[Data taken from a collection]
— BEGIN —

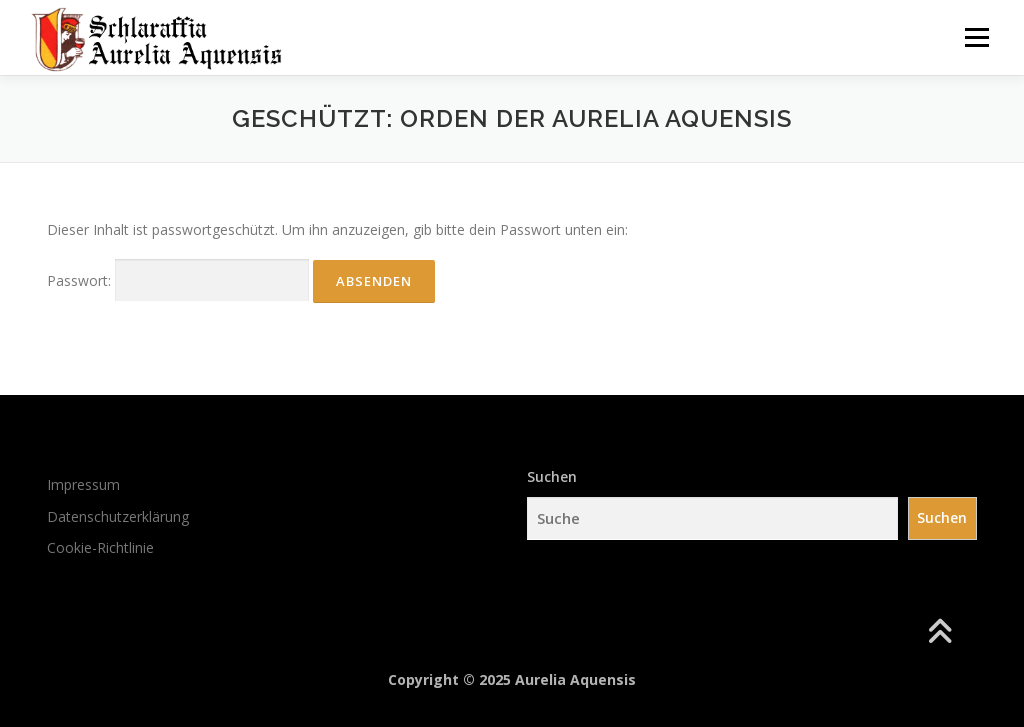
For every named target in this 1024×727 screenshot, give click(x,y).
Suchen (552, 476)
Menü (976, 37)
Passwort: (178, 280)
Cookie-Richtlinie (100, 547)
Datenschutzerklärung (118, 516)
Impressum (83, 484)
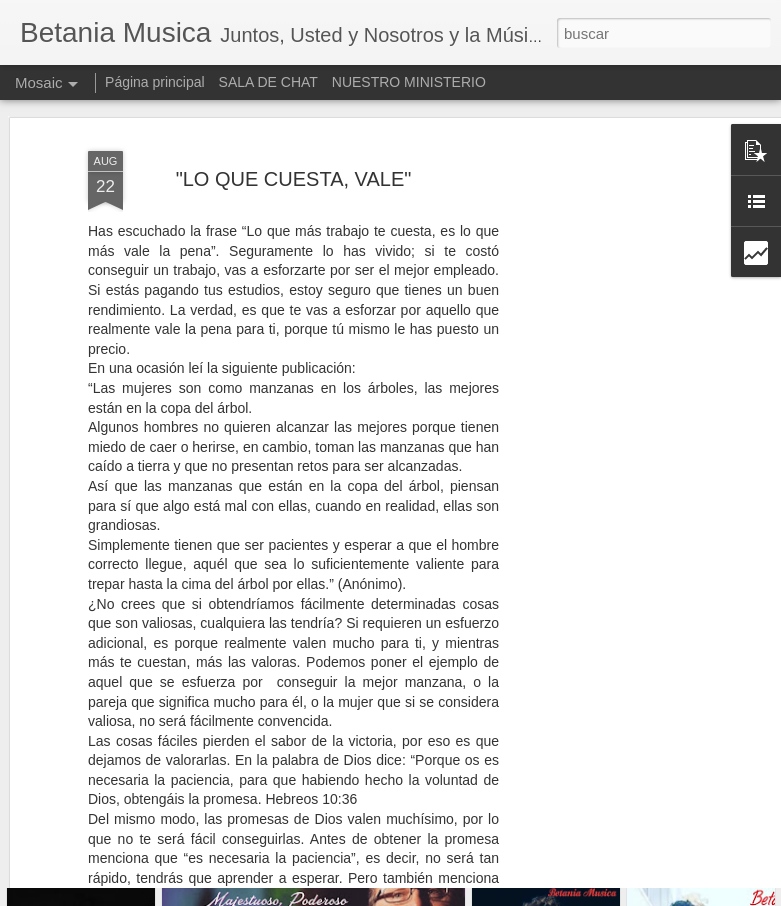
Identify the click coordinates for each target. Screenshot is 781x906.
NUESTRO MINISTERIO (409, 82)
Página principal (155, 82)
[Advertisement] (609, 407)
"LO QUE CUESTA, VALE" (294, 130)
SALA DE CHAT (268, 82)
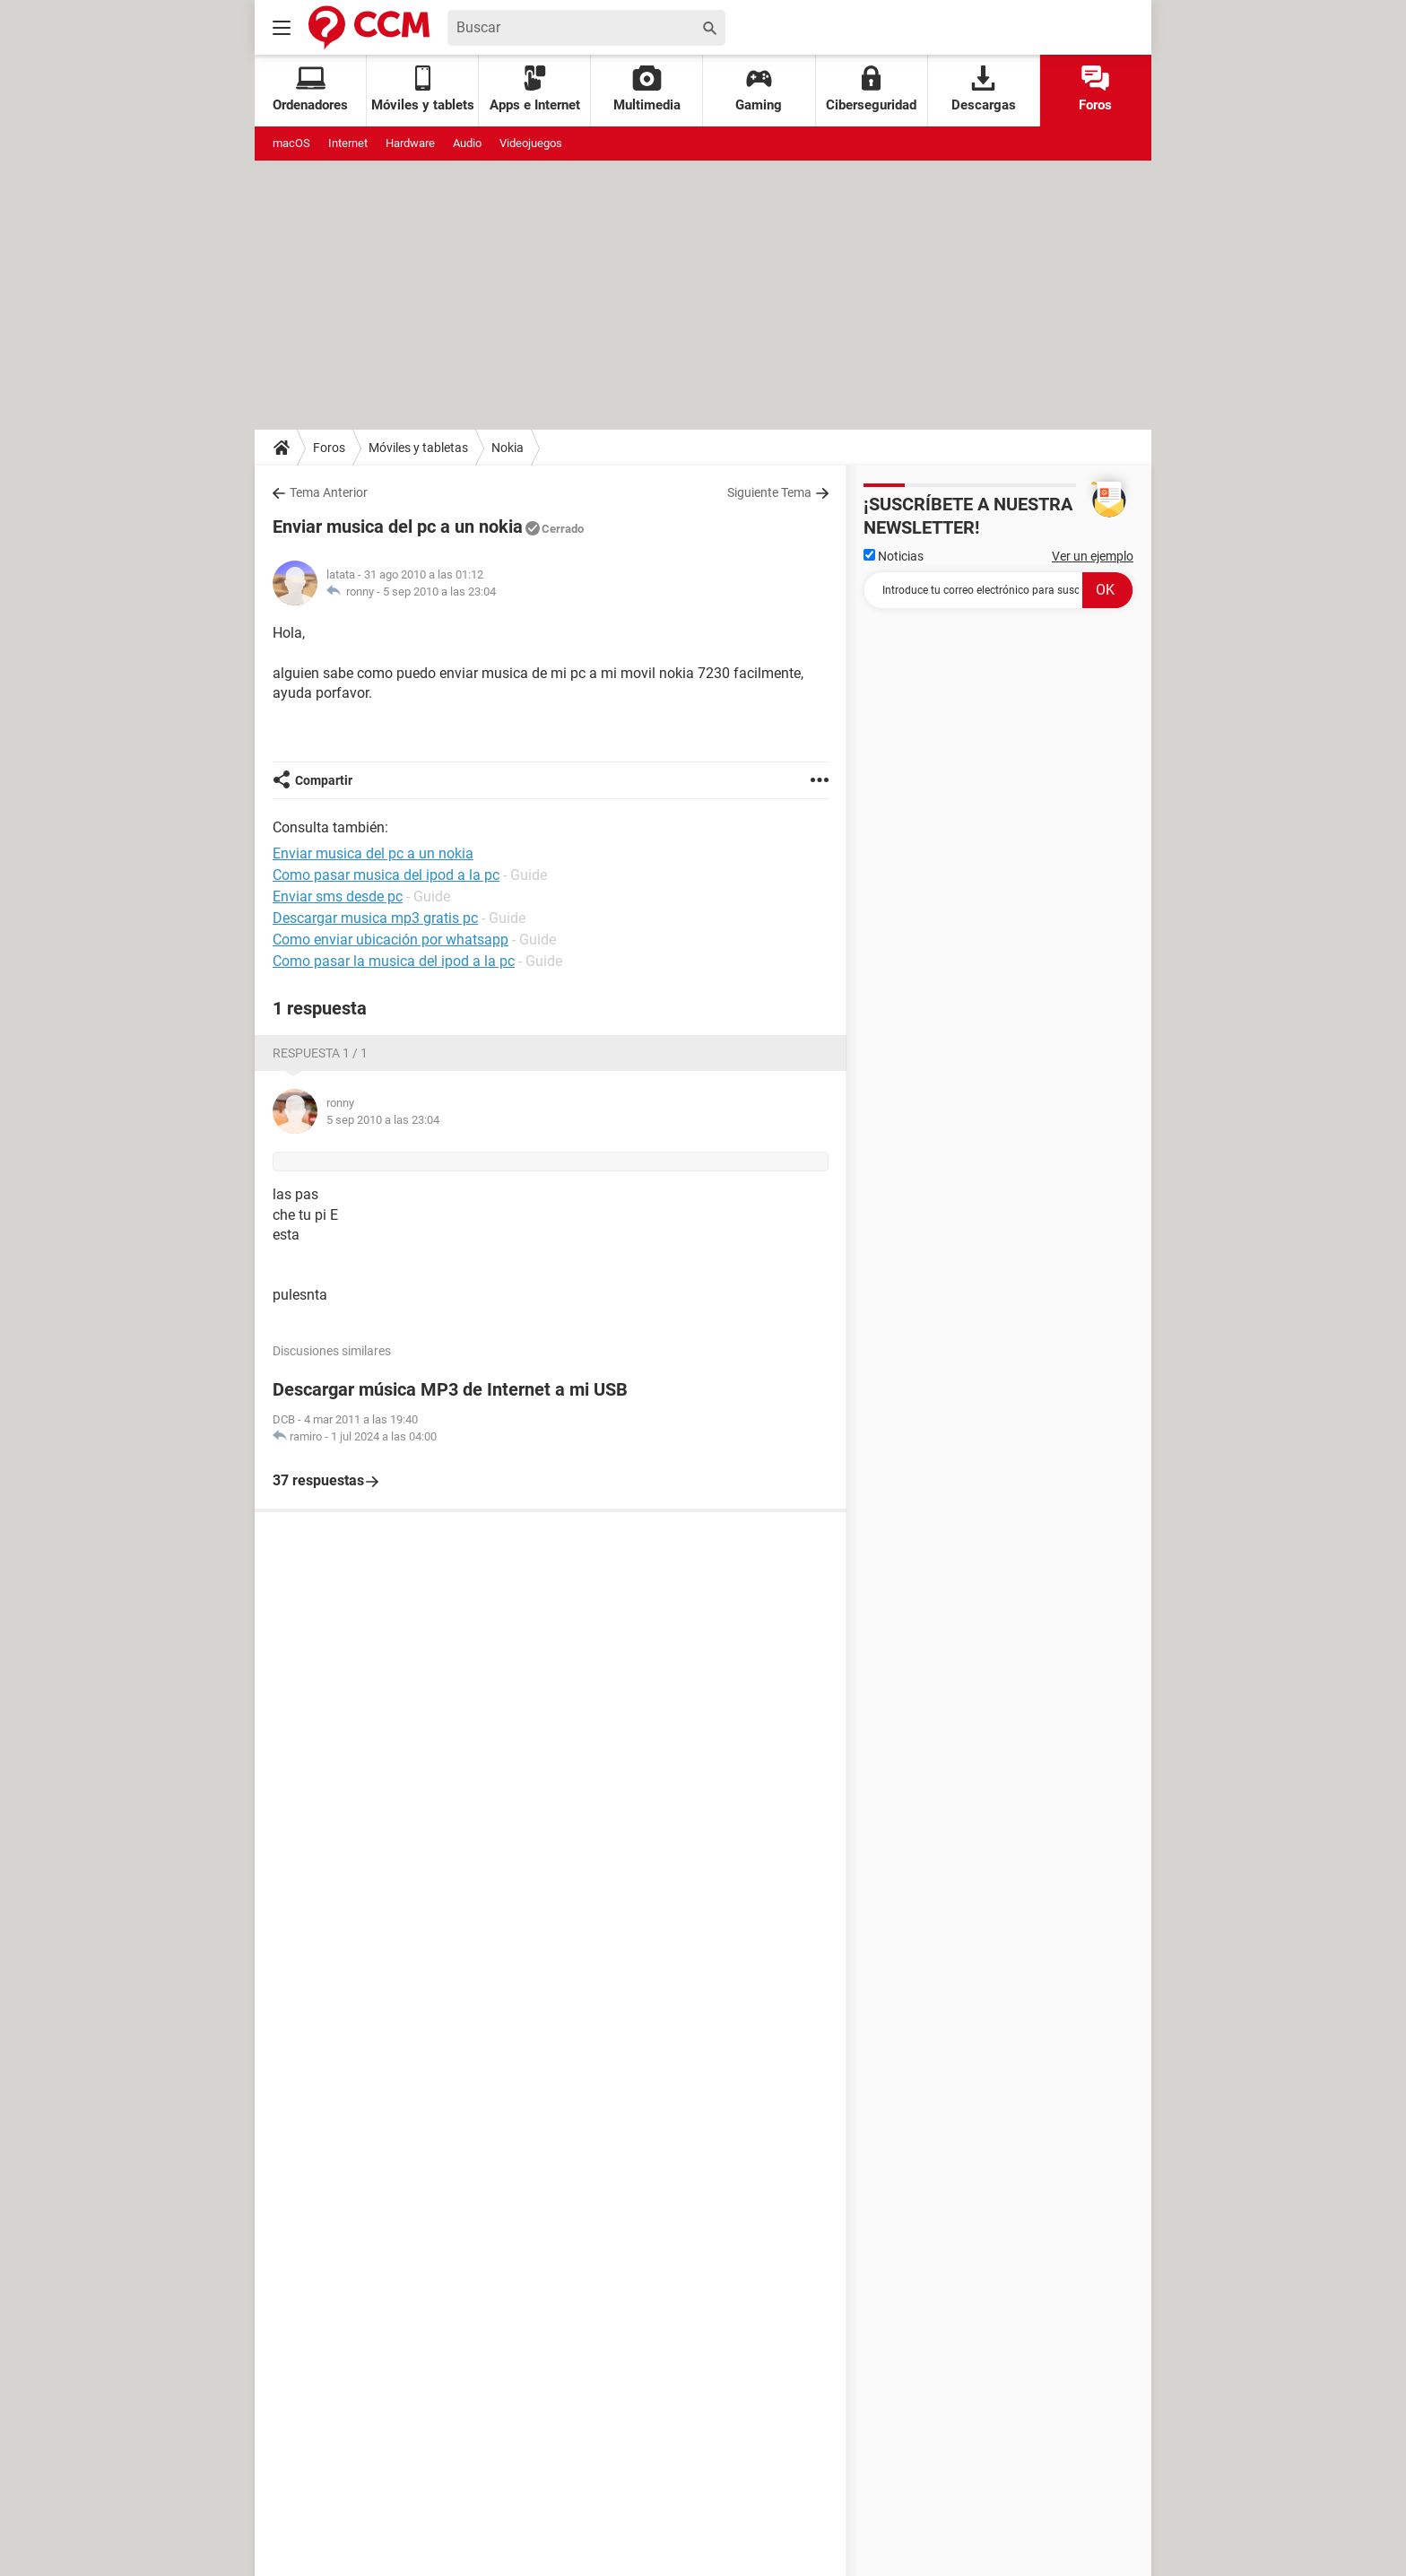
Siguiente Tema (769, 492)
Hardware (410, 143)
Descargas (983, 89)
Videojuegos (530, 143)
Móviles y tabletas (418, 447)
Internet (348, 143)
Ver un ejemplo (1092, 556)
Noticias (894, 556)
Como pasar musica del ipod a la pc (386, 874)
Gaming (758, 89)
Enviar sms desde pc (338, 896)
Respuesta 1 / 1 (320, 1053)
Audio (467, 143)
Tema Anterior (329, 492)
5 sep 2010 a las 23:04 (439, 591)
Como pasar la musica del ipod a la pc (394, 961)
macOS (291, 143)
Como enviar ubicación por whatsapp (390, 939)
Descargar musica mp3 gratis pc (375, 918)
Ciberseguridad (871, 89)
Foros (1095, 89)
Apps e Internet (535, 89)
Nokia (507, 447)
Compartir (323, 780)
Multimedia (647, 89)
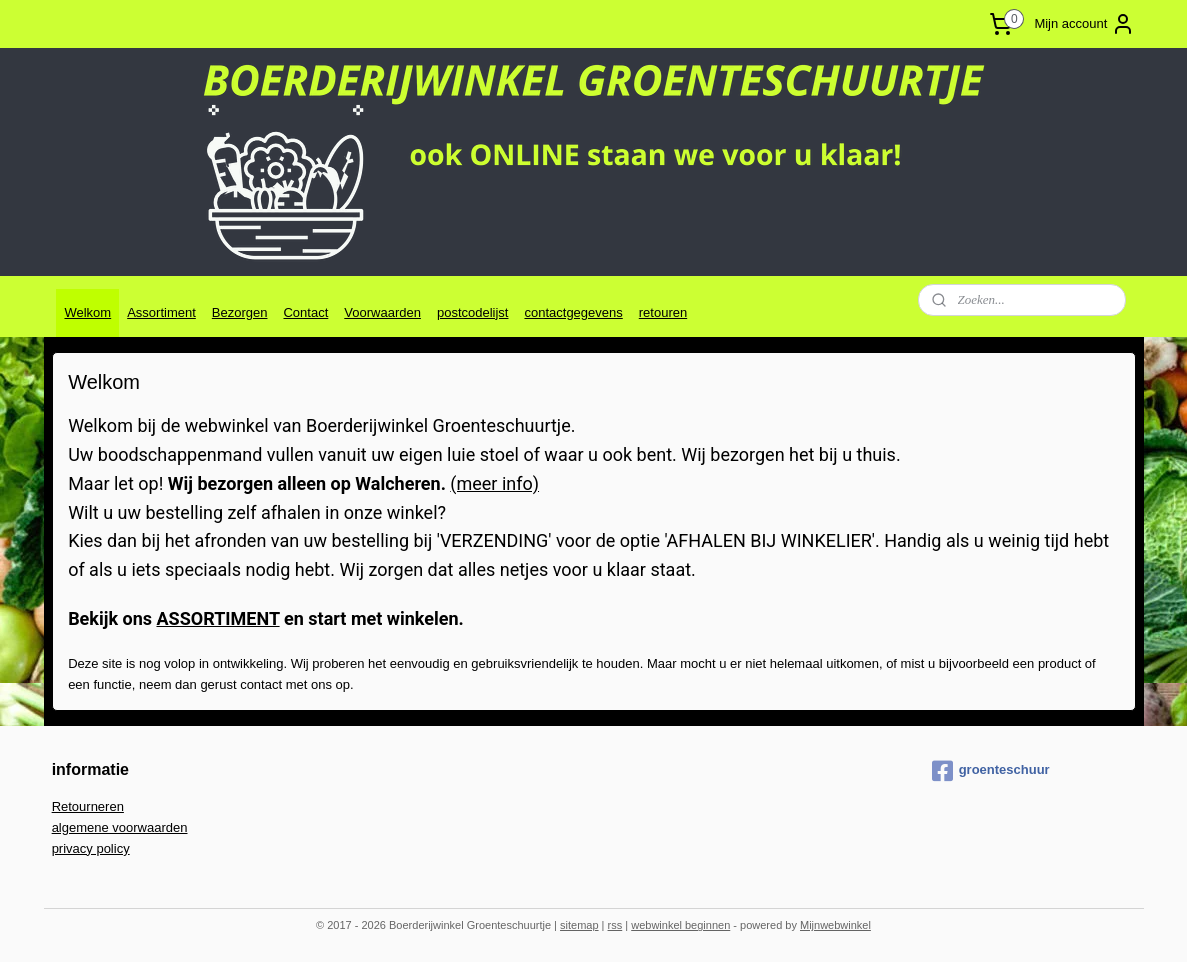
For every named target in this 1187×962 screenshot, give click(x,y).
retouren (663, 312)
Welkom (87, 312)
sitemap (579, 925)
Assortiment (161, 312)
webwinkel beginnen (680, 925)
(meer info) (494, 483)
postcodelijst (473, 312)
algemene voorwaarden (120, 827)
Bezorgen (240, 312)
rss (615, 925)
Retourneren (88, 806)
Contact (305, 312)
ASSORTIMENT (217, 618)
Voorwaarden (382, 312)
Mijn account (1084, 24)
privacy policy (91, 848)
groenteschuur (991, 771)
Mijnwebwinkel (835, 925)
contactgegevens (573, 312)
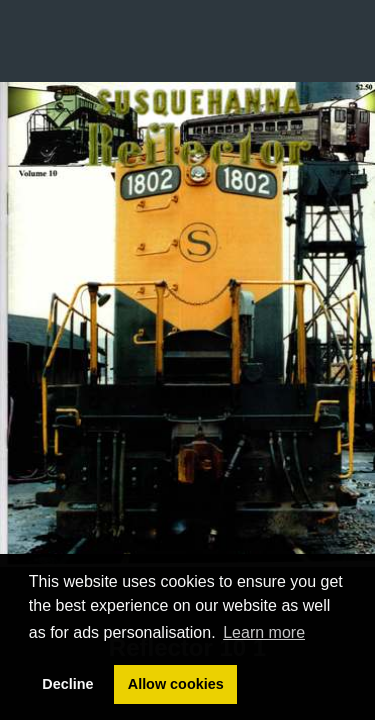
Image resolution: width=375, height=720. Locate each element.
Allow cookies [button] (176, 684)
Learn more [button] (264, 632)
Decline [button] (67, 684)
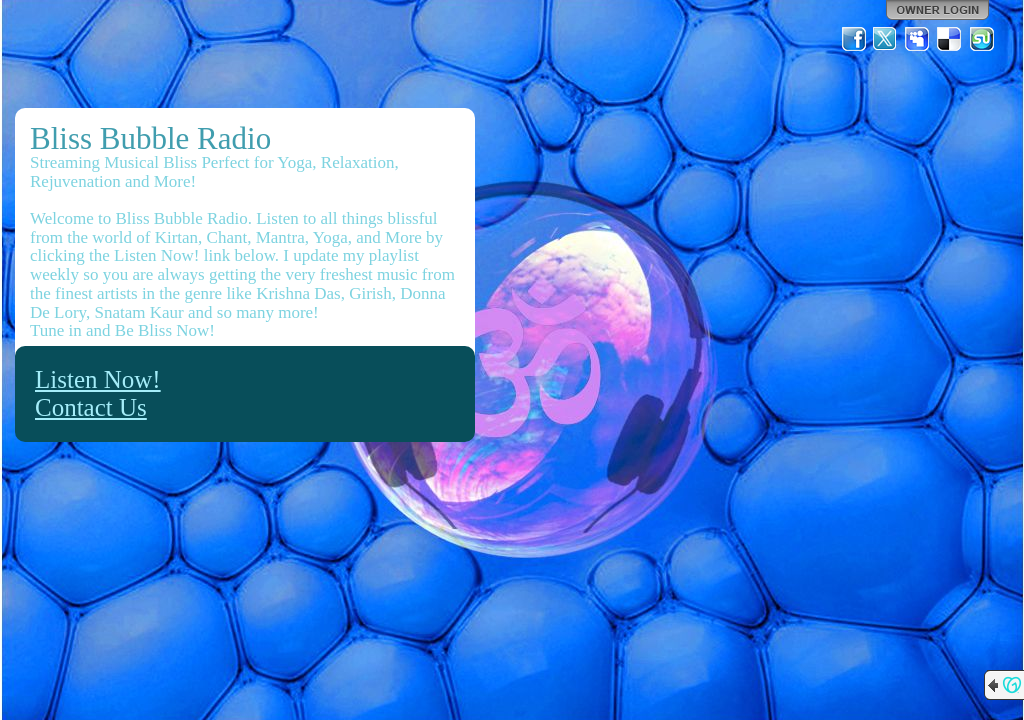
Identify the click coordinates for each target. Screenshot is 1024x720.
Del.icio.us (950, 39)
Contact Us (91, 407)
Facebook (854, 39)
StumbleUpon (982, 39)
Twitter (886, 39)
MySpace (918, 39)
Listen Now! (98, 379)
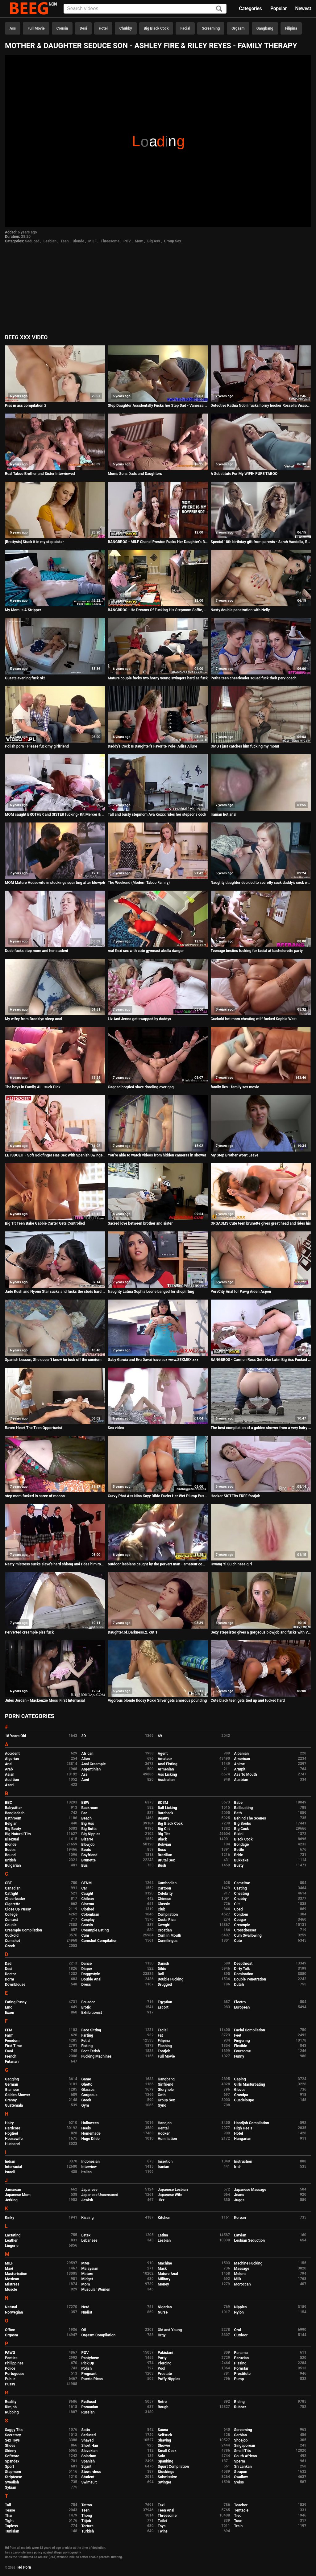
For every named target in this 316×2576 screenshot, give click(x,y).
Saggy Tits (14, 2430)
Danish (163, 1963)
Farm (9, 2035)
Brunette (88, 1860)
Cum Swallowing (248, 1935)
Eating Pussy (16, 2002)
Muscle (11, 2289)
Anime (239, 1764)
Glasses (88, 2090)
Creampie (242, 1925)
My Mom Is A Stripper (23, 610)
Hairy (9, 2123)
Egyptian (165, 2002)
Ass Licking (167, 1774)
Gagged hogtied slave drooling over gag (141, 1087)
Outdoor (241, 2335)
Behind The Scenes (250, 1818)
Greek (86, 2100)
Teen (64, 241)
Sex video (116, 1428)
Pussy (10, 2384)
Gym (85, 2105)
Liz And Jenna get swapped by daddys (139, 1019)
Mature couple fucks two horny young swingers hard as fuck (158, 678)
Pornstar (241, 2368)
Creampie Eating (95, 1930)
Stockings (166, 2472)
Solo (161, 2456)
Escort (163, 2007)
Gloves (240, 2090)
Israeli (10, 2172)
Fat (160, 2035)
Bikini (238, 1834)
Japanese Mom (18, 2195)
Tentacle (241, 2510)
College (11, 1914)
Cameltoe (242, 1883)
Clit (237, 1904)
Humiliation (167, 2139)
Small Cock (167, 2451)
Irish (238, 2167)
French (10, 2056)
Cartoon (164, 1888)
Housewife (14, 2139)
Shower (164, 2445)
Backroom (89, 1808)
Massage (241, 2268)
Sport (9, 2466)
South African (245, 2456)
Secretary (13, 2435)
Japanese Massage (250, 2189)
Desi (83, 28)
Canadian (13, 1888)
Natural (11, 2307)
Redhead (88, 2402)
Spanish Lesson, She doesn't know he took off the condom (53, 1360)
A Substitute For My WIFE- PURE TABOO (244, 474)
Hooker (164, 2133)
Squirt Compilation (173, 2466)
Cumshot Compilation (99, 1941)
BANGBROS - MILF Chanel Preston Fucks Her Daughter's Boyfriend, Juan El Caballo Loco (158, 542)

— END —

DO THIS
Rewrite the lines above, from the one containing "Small Cock (167, 2451)" through the last line, as a numbered list, leaving out any blank lines.

SOLUTION BELOW
1. Small Cock (167, 2451)
2. Irish (238, 2167)
3. French (10, 2056)
4. Cartoon (164, 1888)
5. Housewife (14, 2139)
6. Shower (164, 2445)
7. Backroom (89, 1808)
8. Massage (241, 2268)
9. Sport (9, 2466)
10. South African (245, 2456)
11. Secretary (13, 2435)
12. Japanese Massage (250, 2189)
13. Desi (83, 28)
14. Canadian (13, 1888)
15. Natural (11, 2307)
16. Redhead (88, 2402)
17. Spanish Lesson, She doesn't know he took off the condom (53, 1360)
18. A Substitute For My WIFE- PURE TABOO (244, 474)
19. Hooker (164, 2133)
20. Squirt Compilation (173, 2466)
21. Cumshot Compilation (99, 1941)
22. BANGBROS - MILF Chanel Preston Fucks Her Daughter's Boyfriend, Juan El Caballo Loco (158, 542)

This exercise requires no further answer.